◆ **Extract**:
Section 5.4 presents 4 different execution schedules used to execute the software systems tested. Of these execution schedules, only the Unoptimized and Optimized execution schedules satisfy priority based scheduling constraints. The Unoptimized schedule was built without taking into account the effect of overlaps on system performance. The Optimized execution order is created by reordering the tasks executions so that overlaps are increased without violating priority scheduling constraints.

Fig. 24 shows the percentage reduction in runtime by changing the unoptimized execution order to increase overlaps and create the Optimized execution order. Altering the execution order resulted in an average runtime reduction of 2.4%, with a maximum reduction of 4.34%. This reduction can be achieved without altering the underlying hardware or software executing on the system. Optimizing system execution schedules to maximize SMACK scores can therefore yield substantial reductions in system execution time without requiring extensive knowledge of the software, access to the code, recertification, or alterations to the hardware.



Fig. 23. Smack score vs data shared and execution order.



Fig. 24. Percent runtime reduction vs data shared.

The optimized execution order presented above is not the *optimal* execution order that would minimize the SMACK score. Even for DRE systems with the same software, the hardware can have a large impact on the Cache Contention Factor, which is an integral part of the SMACK score calculation. Section 5.4 demonstrates that the Cache Contention Factor of a DRE system changes the effectiveness of an execution schedule. Our future work is investigating an algorithmic technique that takes into account the Cache Contention Factor of a system to maximze the SMACK score and corresponding performance gains.

#### 6. Related work

This section compares the SMACK metric and its use as a heuristic for cache optimization with other techniques for optimizing cache hits and system performance, including (1) software cache optimization techniques, (2) hardware cache optimization techniques, and (3) other DRE system configuration optimization techniques.

◆ **Dataset records**:
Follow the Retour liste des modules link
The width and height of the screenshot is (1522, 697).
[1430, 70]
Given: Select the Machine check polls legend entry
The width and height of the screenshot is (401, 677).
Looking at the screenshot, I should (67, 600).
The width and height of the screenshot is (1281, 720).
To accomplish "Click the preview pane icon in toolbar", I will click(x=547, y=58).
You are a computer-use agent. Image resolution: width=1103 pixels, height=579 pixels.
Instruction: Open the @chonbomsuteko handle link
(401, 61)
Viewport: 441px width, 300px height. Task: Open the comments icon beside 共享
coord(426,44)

--

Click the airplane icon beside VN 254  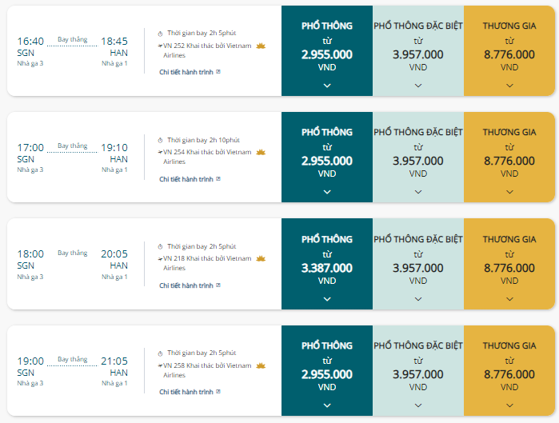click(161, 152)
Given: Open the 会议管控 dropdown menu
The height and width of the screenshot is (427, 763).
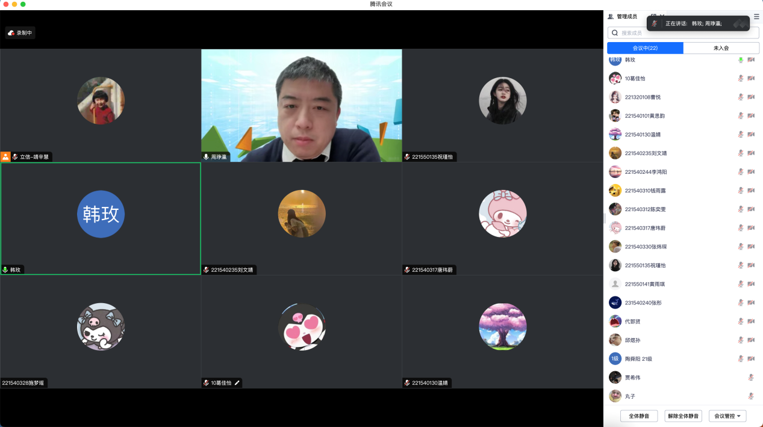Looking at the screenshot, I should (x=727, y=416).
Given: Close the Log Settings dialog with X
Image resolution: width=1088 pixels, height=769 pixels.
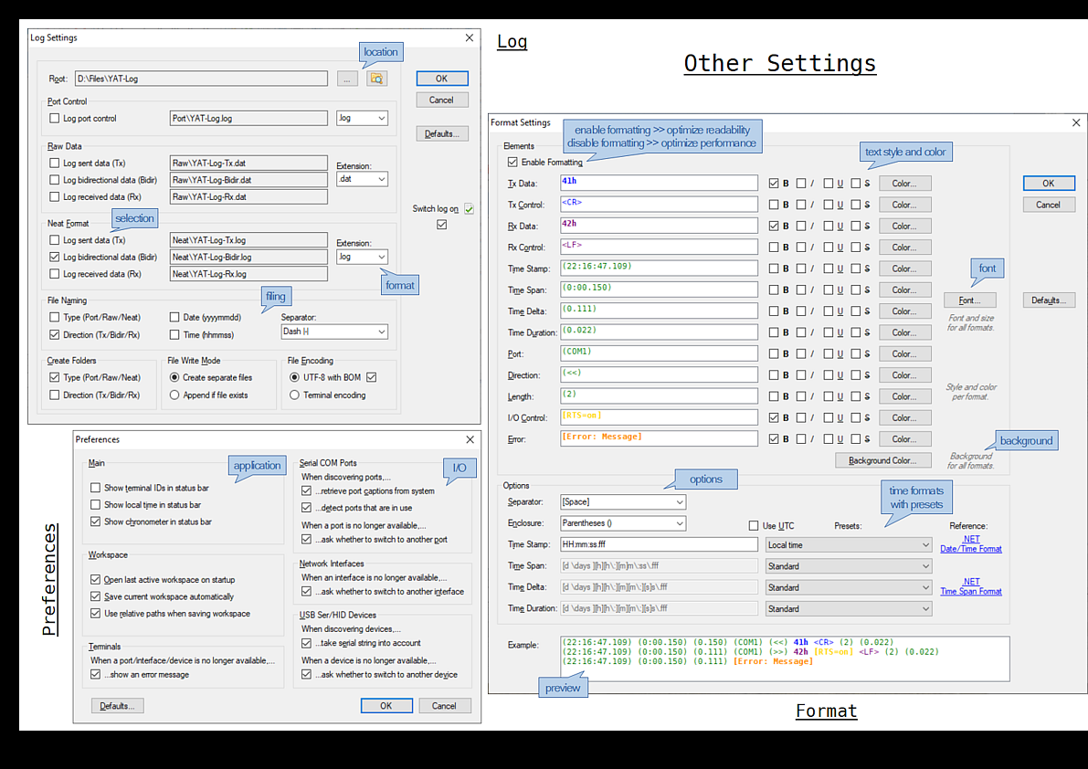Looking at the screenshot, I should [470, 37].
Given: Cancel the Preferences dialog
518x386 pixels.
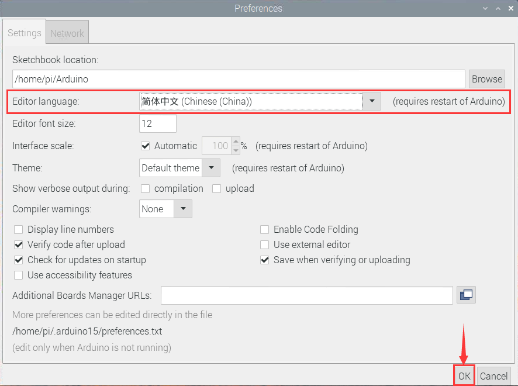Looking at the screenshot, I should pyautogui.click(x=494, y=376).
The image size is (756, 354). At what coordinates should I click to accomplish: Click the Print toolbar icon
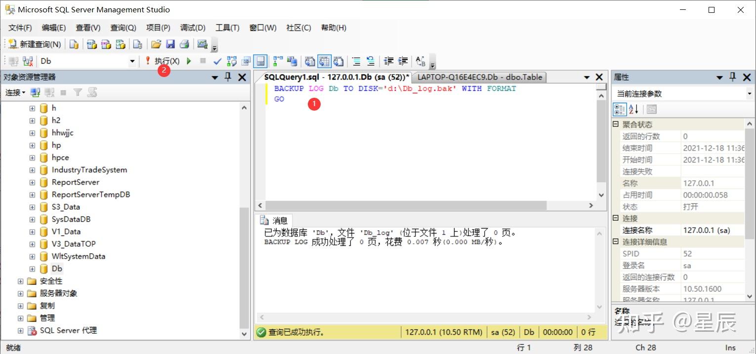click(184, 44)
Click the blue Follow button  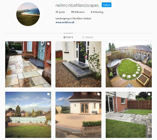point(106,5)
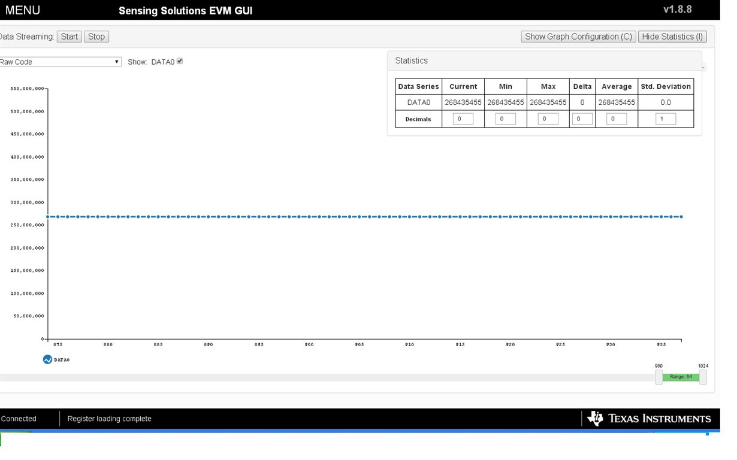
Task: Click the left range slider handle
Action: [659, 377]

--

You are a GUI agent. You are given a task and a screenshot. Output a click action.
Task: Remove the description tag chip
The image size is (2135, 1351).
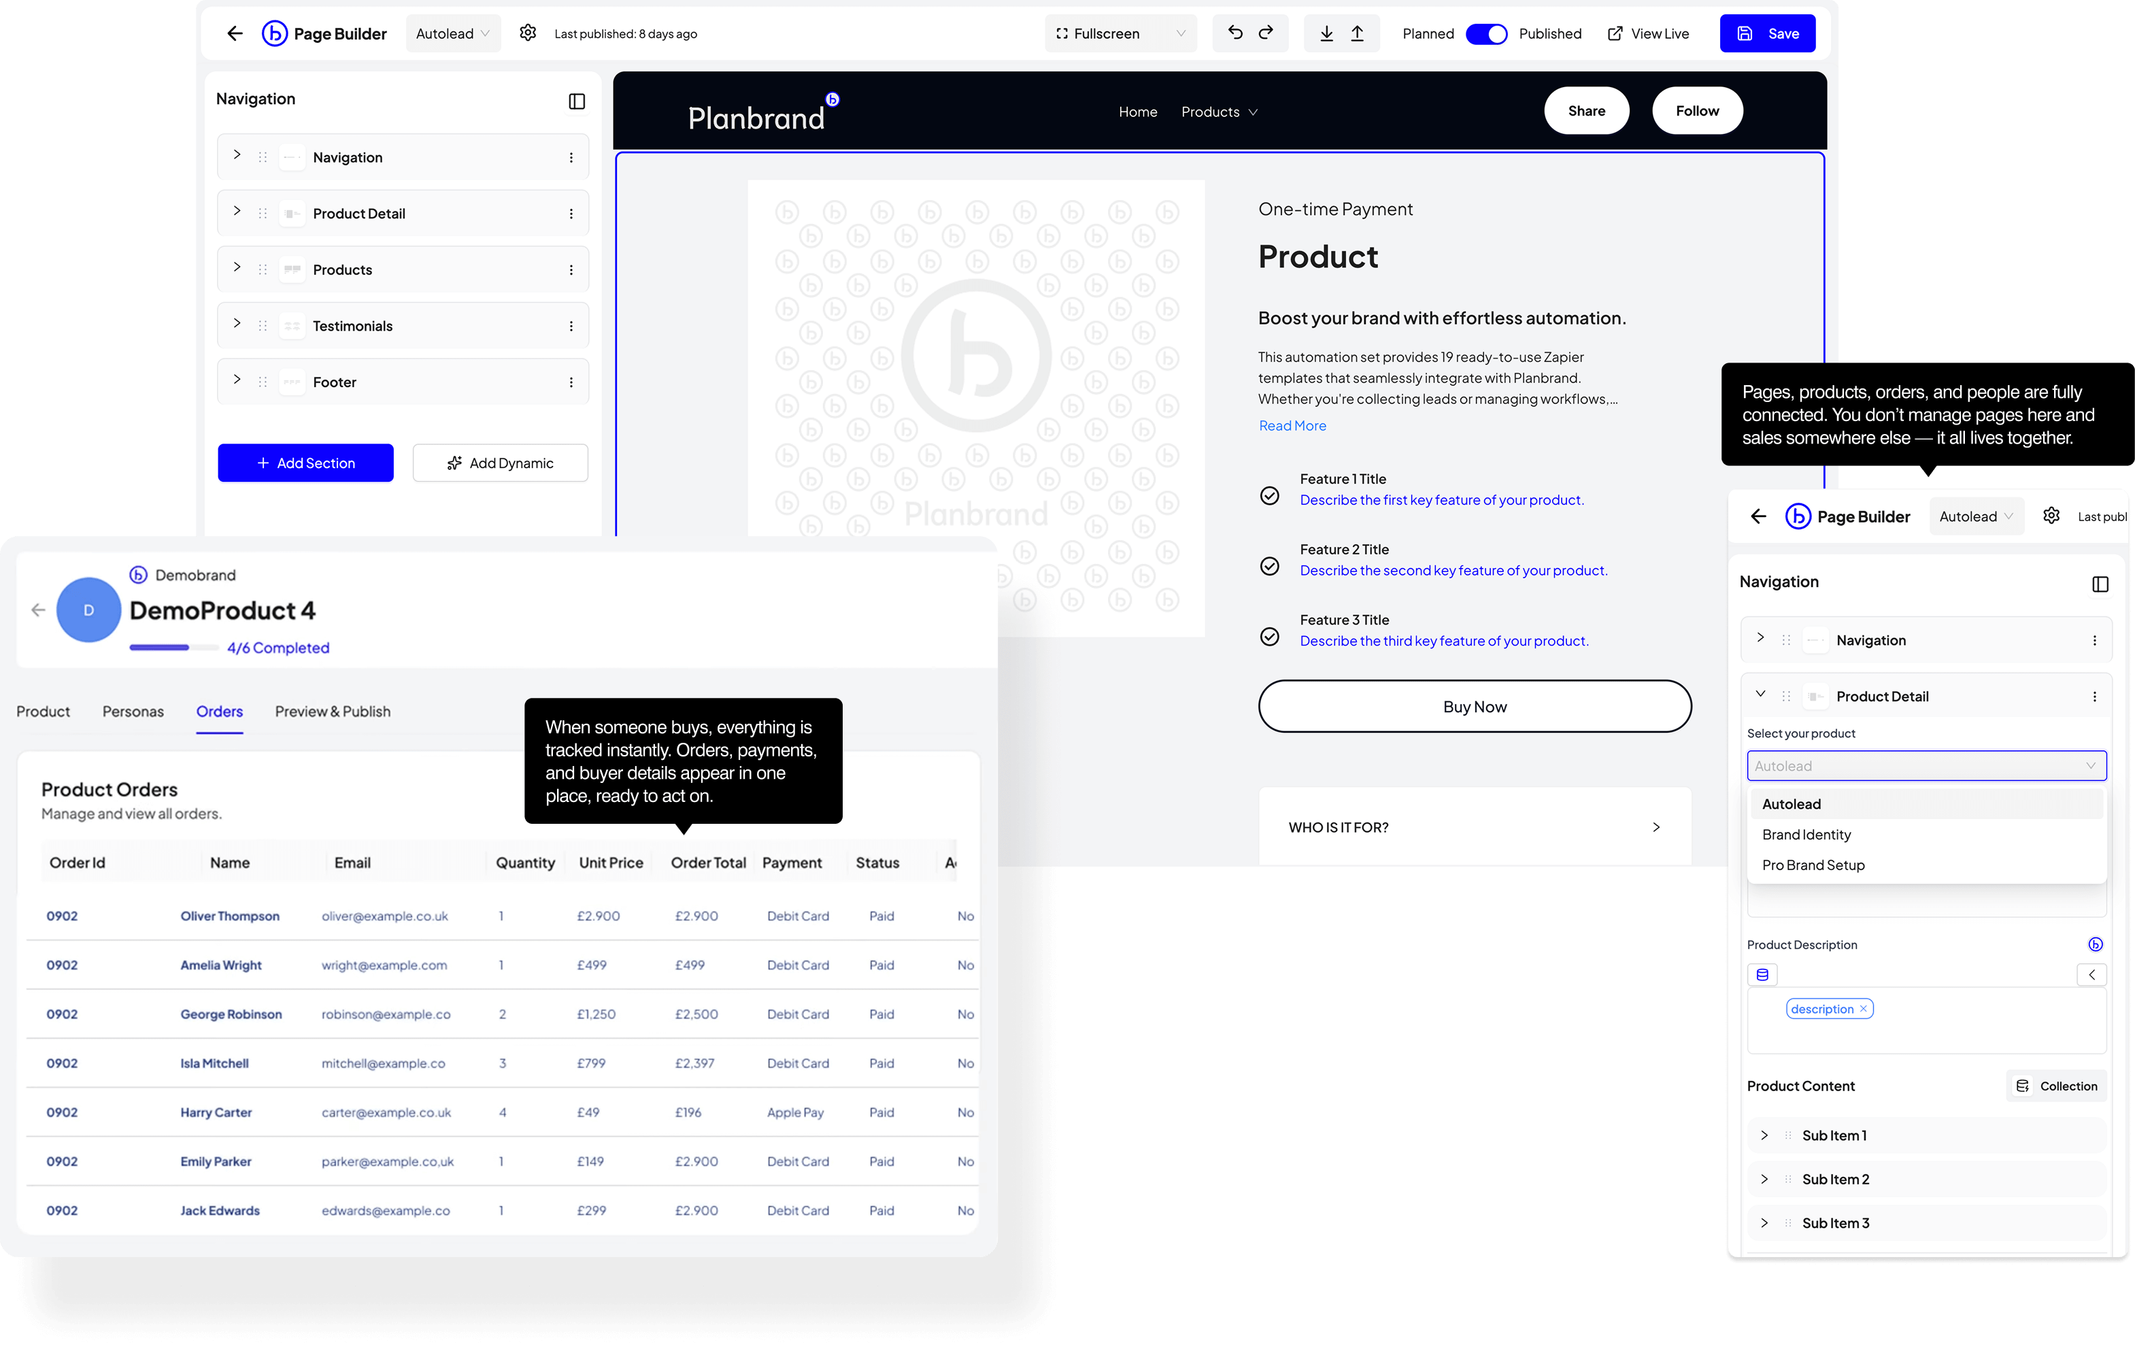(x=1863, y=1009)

◆ **To do**:
Please pick up the passage on SMACK scores and execution schedules at its last sentence and continue it.

◆ **Answer to this problem**:
Software cache optimization techniques: Many techniques change the order in which data is accessed to increase the effectiveness of processor caches by altering software at the source code level. These optimizations, known as data access optimizations (Kowarschik et al., 2003), focus on changing the manner in which loops are executed. One technique, known as loop interchange (Wolf et al., 1996), can be used to reorder multiple loops to maximize the data access of common elements in respect to time, referred to as temporal locality (Allen and Kennedy, 1984; Yi and Kennedy, 2004; Wolf et al., 1996; Shiue and Chakrabarti, 2001). Another technique, known as loop fusion (Singhai and McKinley, 1997), is often applied to further increase cache effectiveness. Loop fusion maximizes temporal locality by merging multiple loops into a single loop and altering data access order (Singhai and McKinley, 1997; Kennedy and McKinley, 1994; Verdoolaege et al., 2003; Beyls and D'Hollander, 2001). Yet another technique for improving software cache effectiveness is to utilize *prefetch* instructions, which retrieves data from memory into the cache before the data is requested by the application (Kowarschik et al., 2003). Prefetch instructions inserted manually into software at the source code level can significantly reduce memory latency and/or cache miss rate (Chen and Baer, 1992; Fu et al., 1992).

While these techniques can increase the effectiveness of software utilizing processor caches, they all require source code optimizations. Many systems, such as the avionic system case study described in Section 2, are safety critical and must undergo expensive certification and rigorous development techniques. Any alteration to these applications can introduce unforeseen side effects and invalidate the safety certification. Moreover, developers may not have source code proprietary applications that are purchased. These restrictions prohibit the use of any code-level modifications, such as those used in loop fusion and loop interchange, as well as manually adding prefetch instructions.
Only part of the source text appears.